If you do want to enjoy homespun fun, narrow it down. Kids enjoy predictability and tradition, so pick a couple of things and let the rest go. At Christmas time, my kids love decorating cutout cookies, so we take one day and bake a couple dozen. Nothing fancy, but it’s fun and they look forward to it every year. As for the rest of the year, we’ve adopted a few simple weekly traditions. Monday nights are “milkshake Mondays”–typically I make milkshakes, but if sports or activities pop up, we settle for drive-thru shakes and call it good. The Fridays they spend with me are “movie night Fridays”–we rent a movie or watch a DVD and eat popcorn, then sleep on blankets in the living room. Years ago I remember Dr. Phil’s wife Robin talking about how she always had “taco Tuesdays” when her kids were growing up. She said that as adults her sons have told her that those are some of their best memories. Simple is good.

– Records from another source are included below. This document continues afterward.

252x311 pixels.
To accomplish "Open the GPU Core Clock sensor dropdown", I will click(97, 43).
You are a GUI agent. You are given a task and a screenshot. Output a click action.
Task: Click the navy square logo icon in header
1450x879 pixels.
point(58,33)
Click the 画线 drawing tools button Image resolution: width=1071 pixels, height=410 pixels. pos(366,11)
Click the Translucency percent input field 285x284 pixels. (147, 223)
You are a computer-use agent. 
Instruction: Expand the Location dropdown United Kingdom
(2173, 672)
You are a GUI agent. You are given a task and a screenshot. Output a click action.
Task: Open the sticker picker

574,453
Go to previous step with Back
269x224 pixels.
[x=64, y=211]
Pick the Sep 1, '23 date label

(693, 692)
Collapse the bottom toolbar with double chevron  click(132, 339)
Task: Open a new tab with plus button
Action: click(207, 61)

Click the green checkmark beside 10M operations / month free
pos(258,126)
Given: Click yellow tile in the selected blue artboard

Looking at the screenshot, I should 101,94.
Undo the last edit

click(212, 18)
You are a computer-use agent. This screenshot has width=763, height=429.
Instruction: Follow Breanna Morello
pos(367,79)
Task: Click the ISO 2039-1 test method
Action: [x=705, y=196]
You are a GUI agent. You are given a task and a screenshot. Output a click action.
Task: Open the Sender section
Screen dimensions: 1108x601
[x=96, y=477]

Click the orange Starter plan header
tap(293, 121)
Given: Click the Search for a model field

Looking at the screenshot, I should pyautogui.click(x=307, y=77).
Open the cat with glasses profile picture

Image courtesy of Banalities.

Of course, along with cutting ourselves some slack, we need to get real and cut the excuses that keep us from achieving the goals we do set. Many women set fitness goals in January only to be derailed within a matter of months, if not weeks. One of the most common excuses, one that I have given myself, is “I’m too busy to exercise”. It’s funny that in this world of conveniences, the things that are meant to save time have turned out to become huge time-sucks. Thanks to DVRs, computers and smart phones, we can entertain ourselves anytime, anyplace. So many who complain there’s no time to exercise have no problem recapping the latest episodes of Duck Dynasty, Honey Boo Boo or The Walking Dead. We make time for Facebook, Twitter and YouTube, but have no time to eat right or exercise. It doesn’t have to be rocket science. We don’t have to count calories, try out all the fad diets, or be a cross fit champ (although honestly cross fit looks like fun). A friend of mine said her trainer challenged her to walk or run one mile every day. One mile takes 10-15 minutes, so it’s easy to work into the day at some point. Of course, my friend said that once she covers one mile, she typically wants to go farther, which is probably the point. Last week I had my annual checkup. I mentioned my desire to lose weight and my doctor replied, “Eat less carbs. Drink more water. Work up a sweat every other day.” Again, simple is good.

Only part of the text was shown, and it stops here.